English Church Architecture.
GREAT WALDINGFIELD, St. Lawrence (TL 912 439), SUFFOLK. (Bedrock: Neogene to Quaternary, Crag Group.)
A fifteenth century village church thought to have been built by John Appleton (dates unknown) and with a chancel rebuilt by William Butterfield, 1865-9.
St. Lawrence's church consists of a W. tower with a higher stair turret rising at the southeast angle (shown in the photograph at the top of the page on the left), an aisled nave with N. and S. porches communicating with its westernmost bay, and a chancel with a shorter N. chapel and a vestry beyond. It is Perpendicular in style except for the vestry E. window, which seems to be a re-used, early to mid fourteenth century survival, and for the nineteenth century chancel discussed separately below. Most of the other features of the building are consistent with a mid fifteenth century date, and although the Little Guide to Suffolk (P.G.M. Dickinson, London, Methuen, 1957) quoted a tradition that the church was built by one John Appleton at the end of the fourteenth century, Birkin Haward was unable to distinguish this man from among three successive generations of that name, who died in 1459, 1481 and 1483 respectively (Suffolk Mediaeval Church Arcades, Hitcham, The Suffolk Institute of Archaeology and History, 1993, p. 238).

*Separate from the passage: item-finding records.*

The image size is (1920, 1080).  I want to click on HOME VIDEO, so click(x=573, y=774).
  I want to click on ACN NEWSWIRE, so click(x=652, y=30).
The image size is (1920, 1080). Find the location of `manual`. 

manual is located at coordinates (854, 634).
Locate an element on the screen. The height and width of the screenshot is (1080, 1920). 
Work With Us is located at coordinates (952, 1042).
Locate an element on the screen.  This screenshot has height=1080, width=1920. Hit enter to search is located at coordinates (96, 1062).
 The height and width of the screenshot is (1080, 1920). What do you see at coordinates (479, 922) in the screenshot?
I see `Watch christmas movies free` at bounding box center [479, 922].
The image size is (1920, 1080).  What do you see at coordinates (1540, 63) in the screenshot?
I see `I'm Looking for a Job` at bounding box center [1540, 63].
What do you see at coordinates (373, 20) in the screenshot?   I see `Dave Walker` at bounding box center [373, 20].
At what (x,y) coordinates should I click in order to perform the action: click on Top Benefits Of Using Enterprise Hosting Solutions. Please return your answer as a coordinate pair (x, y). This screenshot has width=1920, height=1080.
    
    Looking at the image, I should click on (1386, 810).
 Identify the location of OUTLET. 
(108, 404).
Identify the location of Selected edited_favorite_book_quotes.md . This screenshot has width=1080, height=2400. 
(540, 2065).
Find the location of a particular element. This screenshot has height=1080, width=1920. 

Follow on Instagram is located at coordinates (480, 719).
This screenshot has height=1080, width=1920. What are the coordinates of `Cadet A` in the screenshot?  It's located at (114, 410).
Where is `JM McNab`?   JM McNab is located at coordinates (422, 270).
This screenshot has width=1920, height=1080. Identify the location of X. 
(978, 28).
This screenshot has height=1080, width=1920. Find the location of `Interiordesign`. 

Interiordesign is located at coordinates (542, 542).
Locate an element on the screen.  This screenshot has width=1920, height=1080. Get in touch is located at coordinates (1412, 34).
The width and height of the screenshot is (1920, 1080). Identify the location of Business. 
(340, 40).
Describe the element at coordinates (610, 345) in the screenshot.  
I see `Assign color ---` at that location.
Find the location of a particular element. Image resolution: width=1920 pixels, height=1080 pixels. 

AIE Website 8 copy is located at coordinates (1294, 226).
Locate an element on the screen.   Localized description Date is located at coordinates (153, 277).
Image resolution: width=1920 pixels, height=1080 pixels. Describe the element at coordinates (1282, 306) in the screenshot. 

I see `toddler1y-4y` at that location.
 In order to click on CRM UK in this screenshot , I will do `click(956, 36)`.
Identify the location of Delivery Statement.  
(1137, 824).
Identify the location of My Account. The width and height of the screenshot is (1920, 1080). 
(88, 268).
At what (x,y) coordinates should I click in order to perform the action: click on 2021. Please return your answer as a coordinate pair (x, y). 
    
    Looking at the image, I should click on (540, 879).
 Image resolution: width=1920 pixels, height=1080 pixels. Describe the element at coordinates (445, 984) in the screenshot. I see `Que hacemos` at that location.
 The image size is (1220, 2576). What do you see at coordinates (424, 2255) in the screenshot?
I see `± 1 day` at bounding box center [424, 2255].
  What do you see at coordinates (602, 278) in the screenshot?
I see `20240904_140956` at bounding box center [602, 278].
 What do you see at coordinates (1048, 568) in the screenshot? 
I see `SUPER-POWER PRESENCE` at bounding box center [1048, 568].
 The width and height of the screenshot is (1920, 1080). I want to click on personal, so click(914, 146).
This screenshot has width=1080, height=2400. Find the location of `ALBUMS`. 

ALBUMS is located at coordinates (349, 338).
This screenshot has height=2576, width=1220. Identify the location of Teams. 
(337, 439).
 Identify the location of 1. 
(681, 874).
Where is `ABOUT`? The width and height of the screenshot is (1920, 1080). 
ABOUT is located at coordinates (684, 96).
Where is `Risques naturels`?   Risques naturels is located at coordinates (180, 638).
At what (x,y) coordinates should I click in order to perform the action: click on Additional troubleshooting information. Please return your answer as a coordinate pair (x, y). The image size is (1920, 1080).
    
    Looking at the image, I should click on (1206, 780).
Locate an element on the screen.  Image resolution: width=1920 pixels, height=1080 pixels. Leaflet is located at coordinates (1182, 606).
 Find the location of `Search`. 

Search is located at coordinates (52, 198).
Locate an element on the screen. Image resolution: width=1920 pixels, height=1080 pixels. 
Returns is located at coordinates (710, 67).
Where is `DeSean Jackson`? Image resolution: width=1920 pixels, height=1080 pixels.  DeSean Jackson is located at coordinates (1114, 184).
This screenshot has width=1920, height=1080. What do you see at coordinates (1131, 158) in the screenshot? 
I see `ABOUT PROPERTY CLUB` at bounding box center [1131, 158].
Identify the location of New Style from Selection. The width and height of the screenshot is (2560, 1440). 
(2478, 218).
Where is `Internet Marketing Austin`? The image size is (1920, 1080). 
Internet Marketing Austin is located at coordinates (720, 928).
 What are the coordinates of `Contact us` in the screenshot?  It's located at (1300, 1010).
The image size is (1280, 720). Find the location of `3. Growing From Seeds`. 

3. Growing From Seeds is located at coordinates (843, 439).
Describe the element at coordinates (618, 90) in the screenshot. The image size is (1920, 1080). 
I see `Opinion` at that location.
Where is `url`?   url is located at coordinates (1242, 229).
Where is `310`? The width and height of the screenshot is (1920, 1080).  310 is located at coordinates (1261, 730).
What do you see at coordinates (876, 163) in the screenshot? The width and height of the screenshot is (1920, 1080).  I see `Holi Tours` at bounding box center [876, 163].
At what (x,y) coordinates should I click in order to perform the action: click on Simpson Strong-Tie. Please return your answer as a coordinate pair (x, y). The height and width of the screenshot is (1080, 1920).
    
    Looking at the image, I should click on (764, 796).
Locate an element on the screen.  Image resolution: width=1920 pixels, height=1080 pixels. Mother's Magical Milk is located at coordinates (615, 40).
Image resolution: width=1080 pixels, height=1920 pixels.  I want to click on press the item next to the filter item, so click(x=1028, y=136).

To consider the church stylistically with these uncertainties in mind, therefore, the W. tower is diagonally buttressed and the two-light bell-openings have straightened reticulation units in their heads, which would actually be consistent with a late fourteenth century date. However: (i) the W. window has drop tracery, a transom and a supertransom, which certainly look later; (ii) the W. doorway to the tower and the inner and outer doorways to the S. porch (the last of which is illustrated above left) have casement mouldings around them, decorated at intervals with carved figures and fleurons, comparable to those around the S. doorway at Long Melford, which can probably be dated to c. 1480; and (iii) Birkin Haward noticed that two shields above the W. doorway at Great Waldingfield bear the arms of Sir Andrew Boteler (d. 1429) and his wife Catherine (d. 1460). Inside the church, unfortunately, the four-bay nave arcades are impossible to date closely (see the N. arcade, illustrated at the top of the page on the right), but the aisle windows and N. chapel N. window have stepped lights and supermullioned tracery above (see the S. aisle E. window above right), very similar to a design seen also at Edwardstone, two miles (3 km.) to the southeast, and Clare, nine miles (14½ km.) to the east, where the date is probably c. 1470, so on the balance of all this evidence, it does seem very likely that that is the approximate date here, and if the Little Guide was right to ascribe the work to one, John Appleton, perhaps it was he who worked also on St. Mary's, Edwardstone, and SS. Peter & Paul's, Clare, either before or afterwards.
The aisles are built of flint, cobbles and tiles, but these materials have been used much more ostentatiously in the walls of the chancel, in a characteristic piece of work by William Butterfield (1814 - 1900), where he produced exactly the sort of colour combination he delighted in, by bringing the tiles to very pronounced, regular courses (see the illustration of the masonry, above left) and by setting the walls off with a tiled roof that contrasts with the battlements elsewhere. The five-light, rather 'Christmassy' E. window (above right) has trefoil-cusped outer lights subarcuated in pairs above trilobes and pointed quatrefoils, a cinquefoil-cusped central light, and a wheel of oddly squashed pointed quatrefoils and trilobes above that. This is not entirely successful but as is often the way, Butterfield's best work is inside, where there is a good display of structural polychromy for a modest building, the main accent being on the seven feet (2.1 m.) high dado round the walls, panelled in coloured marbles (as illustrated below left). An inscription in a recessed arch in the N. wall records how these were collected by two church members with a greater feeling for economy than old buildings, 'from the ruins of heathen temples in Old Rome, A.D. 1867 -1869'. A sedilia in the S. wall is also decorated with coloured marbles (see the photograph below right) as is, more elaborately, the reredos (shown at the foot of the page), with panels filled with irregularly-shaped marble pieces of pale colours, set inside bands of squares and circles largely in grey. Above the dado, the chancel walls are decorated at intervals with lines of tiles.
The church has few furnishings of note but an obvious exception is the communion rail, placed between the nave and chancel. According to Pevsner, this came from the church of St. Michael Cornhill in the City of London and is probably by William Cleere, c. 1675 (Nikolaus Pevsner & James Bettley, The Buildings of England: Suffolk West, New Haven & London, Yale University Press, p. 267).